Working Class Roots and Cool New Offshoots
Less touristically inclined than Monastiraki, the Thissio and Petralona districts are where the locals go to people-watch and eat out. On weekends, staking a table at the cafés along Iraklidon Street in Thissio can be a Herculean task—fitting for a street named after the hero’s descendants. But it’s not for a lack of seating: patrons here and on adjacent Akamantos Street like to linger over their drinks and meze as they deconstruct the latest film, book, or political development.
Both modest neighbourhoods with working class roots, Thissio and Petralona gentrified in the early 1990s, attracting students and young professionals with their prime location, elegant townhouses and handsome period apartments. This gradual influx helped preserve the sense of community. Locals socialise at the many neighbourhood tavernas, running the gamut from cheap to post-modern, and cocktail bars offering variously angled views of the Acropolis. Exploring these adjacent neighbourhoods yields delightful rewards: old tram tracks, oddball architectural gems, and the newly-discovered section of an ancient road linking Athens to Piraeus.
Melina Mercouri Cultural Centre
It’s the next best thing to a time machine: an exhibition recreating old storefronts and streets in Athens from the early 20th century to the interwar years. 'A Stroll through Old Athens' is small but definitely worth the visit for the building alone: the former Pil-Poul hat factory. Founded in 1886, the Pilopio Poulopoulos factory not only supplied the hats of well-dressed Athenians, but also employed hundreds of workers and exported its wares to Egypt, Bulgaria, and beyond. The 1,500-square metre building today houses the Melina Mercouri Cultural Centre, which hosts cultural events and the Haridimos Shadow-Puppet Theatre, dedicated to the traditional karagiozis puppet shows—ostensibly for kids, but laden with metaphors about Ottoman rule.
“A summer treat that has become tradition: film screenings in the gorgeous walled garden.”
Association of Hellenic Archaeologists
Since it was pedestrianised, the lower half of Ermou Street has emerged as a showcase for street culture—music, dance, graffiti art. This pale neoclassical mansion might seem at odds with the cutting-edge vibe, yet is very much a part of it. The headquarters of the Greek archaeologists’ association, it’s one of the city’s least-known cultural venues. Conferences, workshops, and lectures about archaeology connect with pop and contemporary culture through a range of occasional activities, from crafts shows to Greek folk dance classes. A summer treat that has become tradition: film screenings in the gorgeous walled garden that follows the building’s curved contours.

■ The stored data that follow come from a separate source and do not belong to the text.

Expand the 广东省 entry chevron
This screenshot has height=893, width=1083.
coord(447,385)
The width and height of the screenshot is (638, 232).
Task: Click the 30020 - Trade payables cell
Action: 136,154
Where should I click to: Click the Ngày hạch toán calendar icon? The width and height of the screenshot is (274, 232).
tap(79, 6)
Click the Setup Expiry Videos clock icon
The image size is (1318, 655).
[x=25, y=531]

Evening visitors to the National Observatory are rewarded with a peek at the Athenian sky through the 40-centimetre lens of a 1902 telescope (by appointment). But even in full daylight there’s plenty to draw your gaze at the National Observatory, from the building’s stunning architecture and collection of scientific instruments to a full-on view of the Acropolis. Anyone who values punctuality will especially appreciate the ‘Time Room’ where a 19th-century Viennese telescope that was used to set official Greek time until 1964 is kept. Like the building itself, this instrument was donated by Georgios Sinas, a wealthy Greek expatriate who funded the construction of several monumental buildings in the city. Strolling the Observatory grounds affords wonderful views of Athens. The ancient Greeks’ association with the site wasn’t nearly as romantic: being tossed off the western slope was punishment for a range of crimes.
The Apostolou Pavlou Promenade
Strolling the Apostolou Pavlou pedestrian way is one of the simple joys of life in Athens. The modern capital’s architects, Eduard Schaubert and Stamatis Kleanthes, designed this ‘grand promenade’, which runs from the foot of Philopappos Hill to Agion Asomaton Square. It’s a marriage of ancient city and contemporary metropolis. Street artists, skateboarders, campaigners touting a cornucopia of causes, artisans and sightseers make up the colourful crowd, harking back through the centuries to the orators and merchants who once milled around the Pnyx and Agora. A modern landmark worth noting: the open-air Cine Thissio at No. 7, which has operated since 1938.
This open-air theatre perfectly captures Petralona’s village ambience. It has been at the centre of local community life since the early 1930s when it staged revues and shadow puppet shows. Like the surrounding neighbourhood, this arthouse cinema has evolved slowly: from an impoverished, marginalised district that settled Greek refugees fleeing Asia Minor, Petralona has blossomed into a charming pocket of stone cottages with walled gardens and mid-20th century dwellings, where residents still sit on the stoop exchanging gossip as they watch the comings-and-goings at the area’s tavernas.